State Rep. Jack O’Malley, of Lake Ann, today said findings from the state Auditor General show a key arm of Gov. Gretchen Whitmer’s administration made crucial and costly errors implementing a federal program.
The Auditor General examined the state’s Pandemic Unemployment Assistance (PUA) process, including application and eligibility criteria that was not federally compliant. The state’s Unemployment Insurance Agency paid roughly $3.9 billion in improper benefits after including the incorrect criteria and continued to include it on its pandemic assistance application for nine months after it was first warned by the U.S. Department of Labor.
The report disclosed that a variety of actions and inaction by UIA senior leadership during COVID-19 contributed to a problematic “tone at the top” and corresponding mistakes.
“This agency was a rudderless ship, and unfortunately a lack of leadership trickled down to people who had been put out of work and were just trying to get benefits they needed to get by,” O’Malley said. “With this report, we now have a staggering sum that was paid out improperly.
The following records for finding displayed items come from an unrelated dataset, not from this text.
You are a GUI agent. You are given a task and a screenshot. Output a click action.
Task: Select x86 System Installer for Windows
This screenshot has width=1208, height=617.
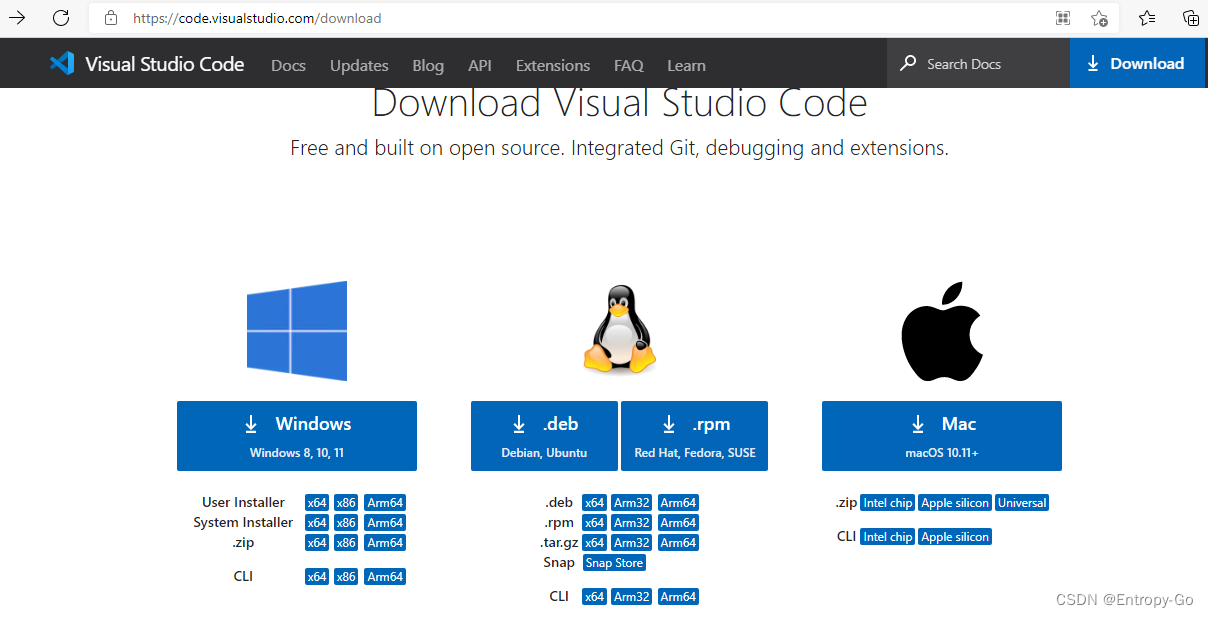pos(345,522)
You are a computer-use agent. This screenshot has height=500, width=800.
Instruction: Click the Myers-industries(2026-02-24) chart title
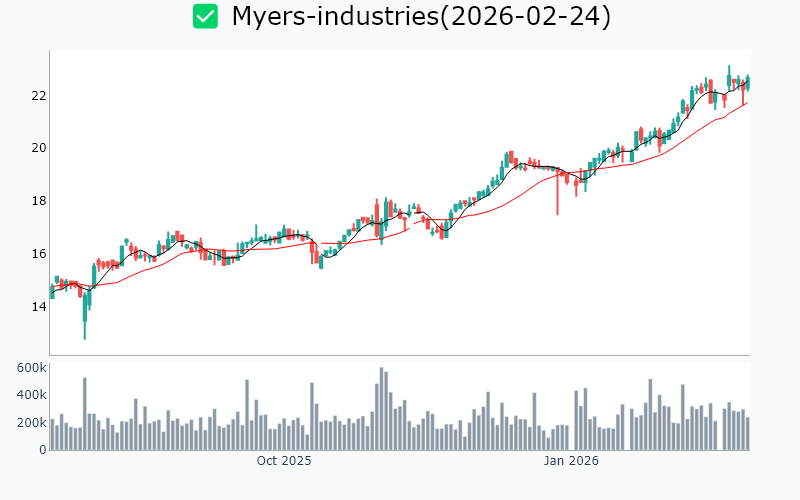coord(421,16)
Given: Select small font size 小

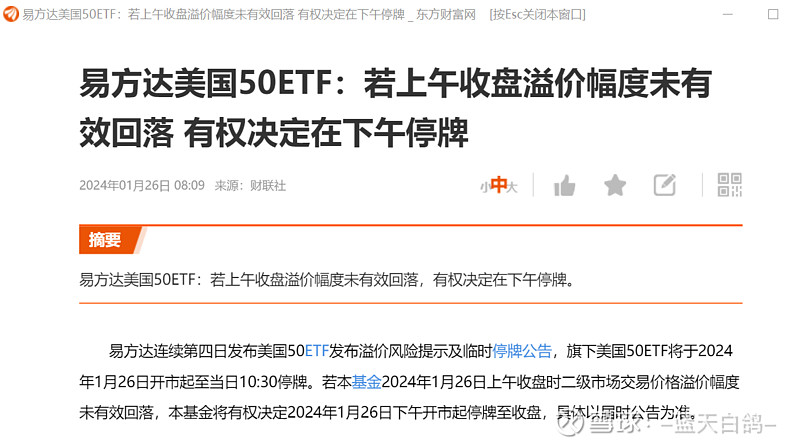Looking at the screenshot, I should (484, 187).
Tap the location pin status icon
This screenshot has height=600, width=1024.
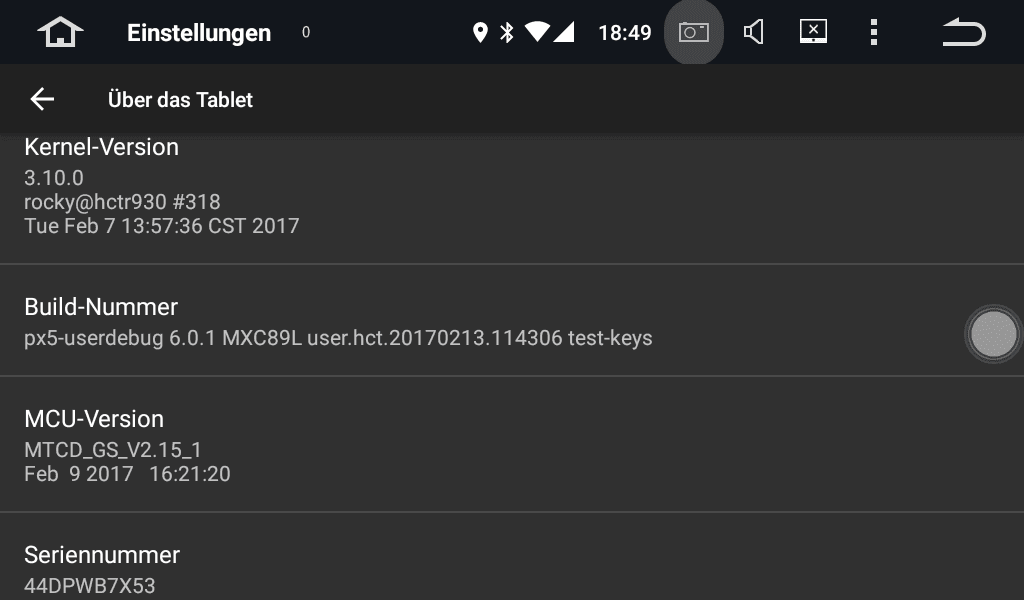[480, 32]
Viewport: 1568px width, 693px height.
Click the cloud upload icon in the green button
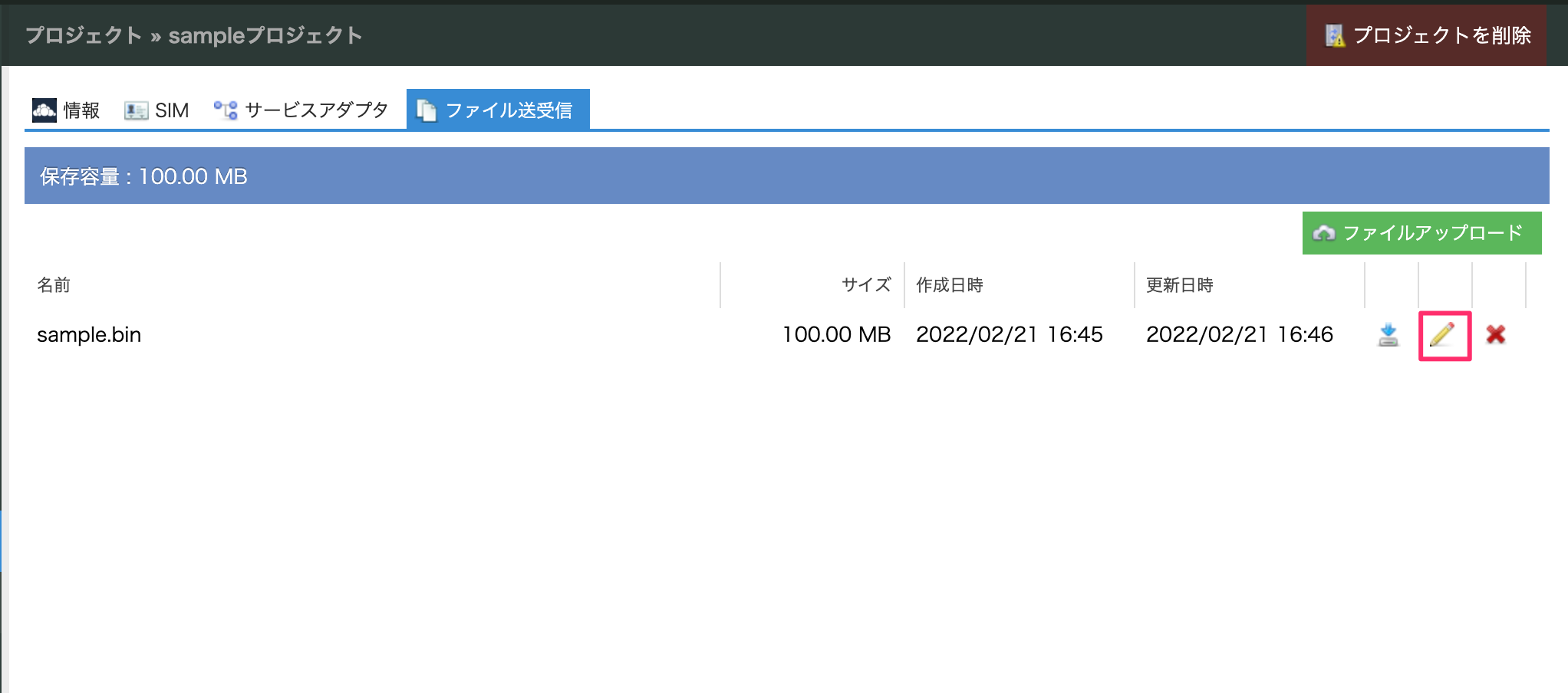coord(1323,233)
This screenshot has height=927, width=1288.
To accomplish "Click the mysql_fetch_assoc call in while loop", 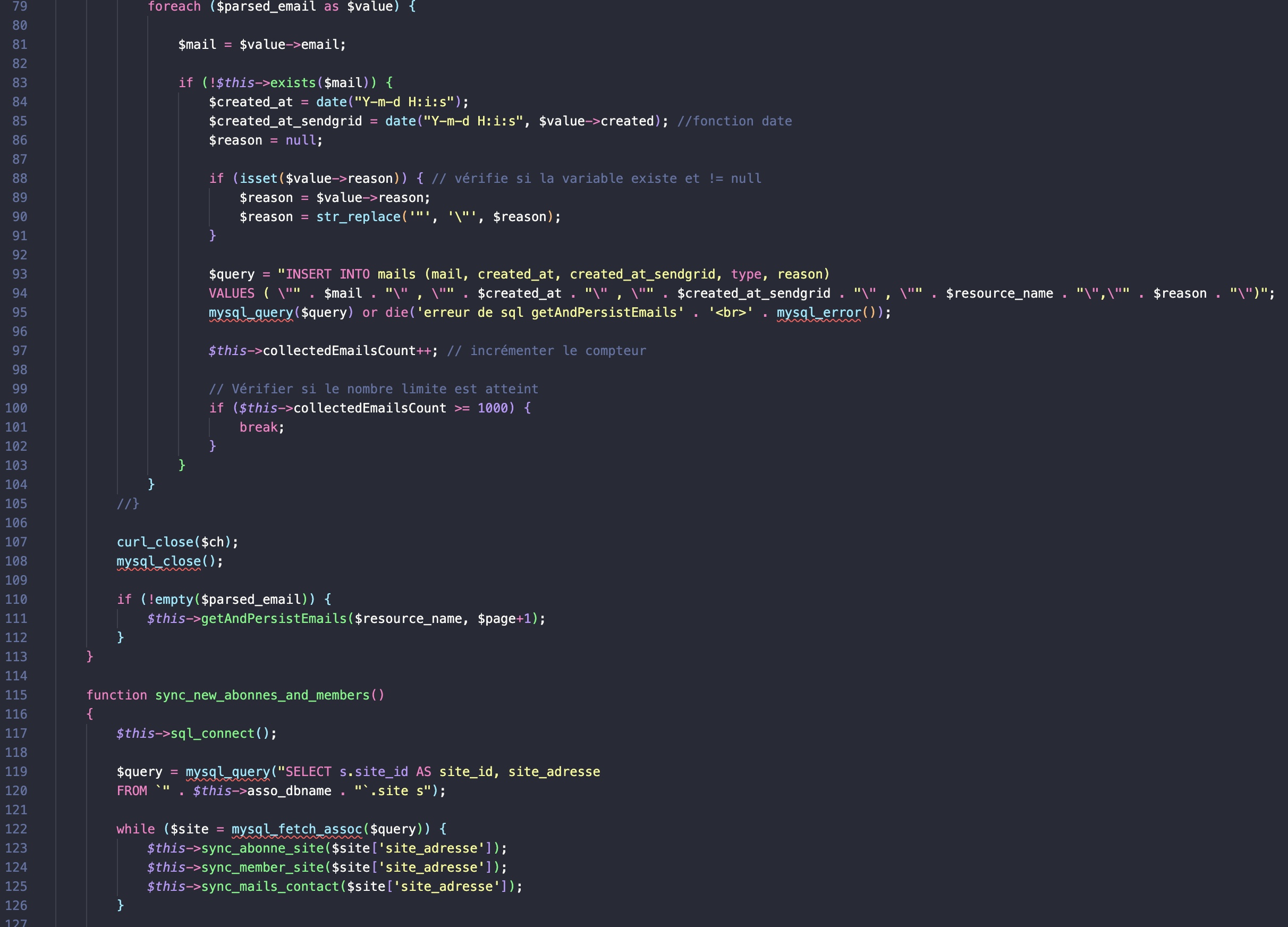I will pyautogui.click(x=296, y=829).
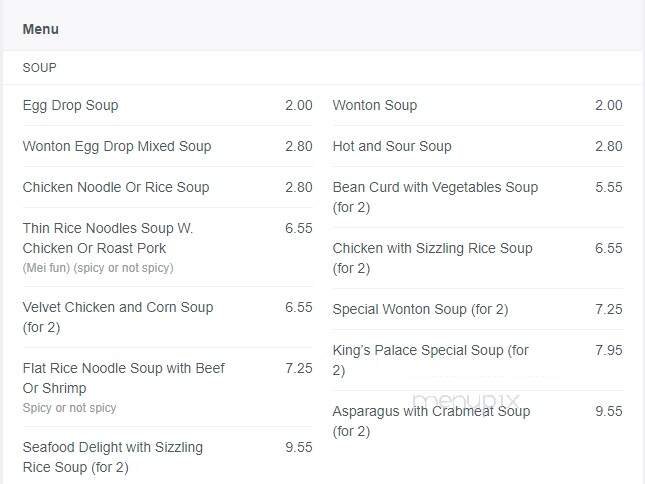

“When Gov. Whitmer made the decision to take away livelihoods, a robust and efficient system was needed to make sure people could still pay bills and put food on the table. That didn’t happen, and many people across Michigan bore the brunt of this ineffectiveness and incompetence. As the report clearly states – this starts at the top.”
O’Malley has examined UIA’s response and effectiveness during each of his legislative terms in the Michigan House. He served on the Joint Select Committee on the COVID-19 Pandemic during the 2019-20 term as the agency attempted to process millions of unemployment claims following executive orders in response to the pandemic. He currently serves on the House Oversight Committee, which recently met with newly appointed UIA director Julia Dale.
The audit report, which is the first of a series on UIA’s actions and effectiveness during COVID-19, found that from March 15, 2020 through Sept. 27 of this year, the agency paid nearly $39 billion in total unemployment insurance claims from 5.4 million claims and just over 3.4 million claimants. The PUA claims are included in the total figures.
“I am committed to improving the agency going forward. Performance audits and hearings will help in this area because we can hear what the agency is planning to do to improve and see if they’re actually taking corrective actions,” O’Malley said. “UIA’s effectiveness is something I hear a ton about, and I am staying on this to make sure we have an efficient, service-driven product going forward.”